Please copy out every line in the entries that includes the word "mode".

START Records for the exercise

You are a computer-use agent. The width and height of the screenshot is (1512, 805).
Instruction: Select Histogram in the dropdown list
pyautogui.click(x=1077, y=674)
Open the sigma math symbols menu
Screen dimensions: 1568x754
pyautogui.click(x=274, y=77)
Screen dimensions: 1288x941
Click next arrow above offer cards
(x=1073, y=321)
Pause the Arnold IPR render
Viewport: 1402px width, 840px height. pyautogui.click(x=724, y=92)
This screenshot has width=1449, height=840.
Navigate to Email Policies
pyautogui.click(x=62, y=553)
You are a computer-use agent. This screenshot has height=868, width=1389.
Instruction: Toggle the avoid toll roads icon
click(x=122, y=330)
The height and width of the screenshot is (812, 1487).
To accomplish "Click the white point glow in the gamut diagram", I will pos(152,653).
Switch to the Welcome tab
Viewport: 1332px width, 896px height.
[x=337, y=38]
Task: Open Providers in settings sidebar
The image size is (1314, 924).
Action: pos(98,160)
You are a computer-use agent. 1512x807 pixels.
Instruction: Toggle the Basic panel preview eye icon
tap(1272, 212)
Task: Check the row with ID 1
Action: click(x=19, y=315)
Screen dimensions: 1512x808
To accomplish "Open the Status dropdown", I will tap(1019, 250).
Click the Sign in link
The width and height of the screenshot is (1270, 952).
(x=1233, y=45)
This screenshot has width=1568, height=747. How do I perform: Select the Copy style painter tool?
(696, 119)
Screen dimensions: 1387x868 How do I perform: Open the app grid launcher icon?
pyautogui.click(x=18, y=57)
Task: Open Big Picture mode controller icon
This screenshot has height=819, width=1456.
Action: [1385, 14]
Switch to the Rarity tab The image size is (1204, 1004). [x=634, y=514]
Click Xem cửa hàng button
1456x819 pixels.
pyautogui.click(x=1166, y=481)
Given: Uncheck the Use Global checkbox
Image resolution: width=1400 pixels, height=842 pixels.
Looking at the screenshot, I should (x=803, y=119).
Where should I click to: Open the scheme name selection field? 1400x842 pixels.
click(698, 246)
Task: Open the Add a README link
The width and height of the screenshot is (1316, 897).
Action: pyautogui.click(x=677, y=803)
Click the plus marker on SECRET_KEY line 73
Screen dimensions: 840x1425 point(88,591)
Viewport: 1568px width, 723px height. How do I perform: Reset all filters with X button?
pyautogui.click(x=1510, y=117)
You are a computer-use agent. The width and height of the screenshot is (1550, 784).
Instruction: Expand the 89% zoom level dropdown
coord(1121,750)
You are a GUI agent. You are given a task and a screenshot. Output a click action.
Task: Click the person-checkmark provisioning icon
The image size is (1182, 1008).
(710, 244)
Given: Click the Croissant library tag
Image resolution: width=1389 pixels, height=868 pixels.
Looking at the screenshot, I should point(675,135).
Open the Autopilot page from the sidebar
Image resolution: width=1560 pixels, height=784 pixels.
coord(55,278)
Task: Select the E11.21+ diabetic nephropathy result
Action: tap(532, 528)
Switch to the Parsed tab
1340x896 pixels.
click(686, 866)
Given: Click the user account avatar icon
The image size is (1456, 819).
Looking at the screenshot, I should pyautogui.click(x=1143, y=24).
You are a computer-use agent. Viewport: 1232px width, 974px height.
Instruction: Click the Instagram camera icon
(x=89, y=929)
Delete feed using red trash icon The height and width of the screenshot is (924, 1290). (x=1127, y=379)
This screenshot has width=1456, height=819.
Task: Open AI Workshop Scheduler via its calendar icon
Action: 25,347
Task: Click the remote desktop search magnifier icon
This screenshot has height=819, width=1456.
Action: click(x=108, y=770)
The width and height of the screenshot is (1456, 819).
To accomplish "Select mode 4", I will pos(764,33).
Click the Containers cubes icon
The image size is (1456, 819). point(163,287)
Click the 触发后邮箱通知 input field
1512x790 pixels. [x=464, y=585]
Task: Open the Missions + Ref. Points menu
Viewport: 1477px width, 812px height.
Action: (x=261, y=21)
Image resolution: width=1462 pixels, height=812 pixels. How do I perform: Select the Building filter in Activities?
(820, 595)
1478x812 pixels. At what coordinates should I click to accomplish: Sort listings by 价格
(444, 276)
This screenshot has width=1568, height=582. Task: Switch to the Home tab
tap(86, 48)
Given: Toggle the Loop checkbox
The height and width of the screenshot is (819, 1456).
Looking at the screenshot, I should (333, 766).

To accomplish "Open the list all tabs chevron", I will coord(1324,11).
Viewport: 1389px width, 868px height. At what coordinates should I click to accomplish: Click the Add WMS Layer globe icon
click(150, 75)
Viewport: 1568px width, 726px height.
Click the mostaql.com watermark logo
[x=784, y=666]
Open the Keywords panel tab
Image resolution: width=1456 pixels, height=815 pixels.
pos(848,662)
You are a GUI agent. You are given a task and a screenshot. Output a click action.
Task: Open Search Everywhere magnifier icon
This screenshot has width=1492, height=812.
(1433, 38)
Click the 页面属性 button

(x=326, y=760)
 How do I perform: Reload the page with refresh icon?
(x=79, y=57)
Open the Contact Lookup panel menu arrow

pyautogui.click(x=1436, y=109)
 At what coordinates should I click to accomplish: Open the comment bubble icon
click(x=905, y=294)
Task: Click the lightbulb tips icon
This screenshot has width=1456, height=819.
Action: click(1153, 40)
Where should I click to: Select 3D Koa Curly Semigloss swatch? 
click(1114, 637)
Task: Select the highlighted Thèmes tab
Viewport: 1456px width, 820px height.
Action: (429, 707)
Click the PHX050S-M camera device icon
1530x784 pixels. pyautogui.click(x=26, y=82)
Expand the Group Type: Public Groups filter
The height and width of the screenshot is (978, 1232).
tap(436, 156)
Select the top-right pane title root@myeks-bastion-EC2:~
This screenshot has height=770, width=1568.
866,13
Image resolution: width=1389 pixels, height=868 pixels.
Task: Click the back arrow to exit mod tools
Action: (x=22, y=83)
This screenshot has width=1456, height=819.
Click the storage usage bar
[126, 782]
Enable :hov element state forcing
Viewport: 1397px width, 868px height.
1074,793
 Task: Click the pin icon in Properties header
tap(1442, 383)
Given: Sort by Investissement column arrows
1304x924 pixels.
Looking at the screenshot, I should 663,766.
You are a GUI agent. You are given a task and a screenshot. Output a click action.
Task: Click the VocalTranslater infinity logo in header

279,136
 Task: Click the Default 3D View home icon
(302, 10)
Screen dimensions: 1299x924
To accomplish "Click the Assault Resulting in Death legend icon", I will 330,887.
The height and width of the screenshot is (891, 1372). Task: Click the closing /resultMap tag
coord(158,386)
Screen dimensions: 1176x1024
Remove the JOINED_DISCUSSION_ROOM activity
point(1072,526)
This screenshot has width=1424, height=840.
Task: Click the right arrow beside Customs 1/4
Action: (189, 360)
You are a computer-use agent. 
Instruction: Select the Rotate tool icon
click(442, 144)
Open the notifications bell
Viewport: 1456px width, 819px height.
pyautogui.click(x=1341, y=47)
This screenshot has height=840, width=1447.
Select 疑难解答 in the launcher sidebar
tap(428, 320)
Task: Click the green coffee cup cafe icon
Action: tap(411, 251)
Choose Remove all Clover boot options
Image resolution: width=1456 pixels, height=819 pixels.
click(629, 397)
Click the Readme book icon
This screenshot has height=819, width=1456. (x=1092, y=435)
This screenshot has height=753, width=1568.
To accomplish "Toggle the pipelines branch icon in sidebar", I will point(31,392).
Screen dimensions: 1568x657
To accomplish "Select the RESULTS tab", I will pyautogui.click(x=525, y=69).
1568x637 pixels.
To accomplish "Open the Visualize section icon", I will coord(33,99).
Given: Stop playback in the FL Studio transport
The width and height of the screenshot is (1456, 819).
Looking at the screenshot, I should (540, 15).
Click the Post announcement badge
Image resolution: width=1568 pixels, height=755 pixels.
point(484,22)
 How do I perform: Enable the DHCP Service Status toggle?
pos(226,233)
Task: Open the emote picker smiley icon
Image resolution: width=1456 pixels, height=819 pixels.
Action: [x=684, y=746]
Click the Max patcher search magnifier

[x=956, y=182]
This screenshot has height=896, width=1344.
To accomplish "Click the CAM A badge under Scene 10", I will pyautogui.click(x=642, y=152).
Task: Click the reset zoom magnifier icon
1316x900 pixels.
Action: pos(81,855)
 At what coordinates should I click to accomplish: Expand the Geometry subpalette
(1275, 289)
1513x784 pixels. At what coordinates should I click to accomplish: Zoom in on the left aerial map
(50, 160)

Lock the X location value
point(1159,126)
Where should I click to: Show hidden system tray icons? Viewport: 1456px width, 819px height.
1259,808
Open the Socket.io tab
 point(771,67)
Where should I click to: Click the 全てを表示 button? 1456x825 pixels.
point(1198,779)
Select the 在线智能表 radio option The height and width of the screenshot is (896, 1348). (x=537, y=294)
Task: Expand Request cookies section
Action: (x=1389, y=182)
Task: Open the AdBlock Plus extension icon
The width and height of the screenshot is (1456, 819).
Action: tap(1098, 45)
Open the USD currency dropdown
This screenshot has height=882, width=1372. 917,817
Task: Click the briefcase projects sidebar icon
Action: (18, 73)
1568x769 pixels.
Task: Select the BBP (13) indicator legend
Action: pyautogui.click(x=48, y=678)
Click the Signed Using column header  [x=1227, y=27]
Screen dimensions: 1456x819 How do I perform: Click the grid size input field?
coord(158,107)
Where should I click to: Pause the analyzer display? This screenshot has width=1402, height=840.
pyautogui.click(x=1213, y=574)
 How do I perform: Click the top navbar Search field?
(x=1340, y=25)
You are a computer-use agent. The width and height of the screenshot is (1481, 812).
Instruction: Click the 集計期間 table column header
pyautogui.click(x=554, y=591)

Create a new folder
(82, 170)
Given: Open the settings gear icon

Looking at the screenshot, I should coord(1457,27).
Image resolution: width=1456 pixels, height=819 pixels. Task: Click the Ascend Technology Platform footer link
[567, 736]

END Records for the exercise

Written response:
Task: Open Big Picture mode controller icon
To accomplish "Select mode 4", I will pos(764,33).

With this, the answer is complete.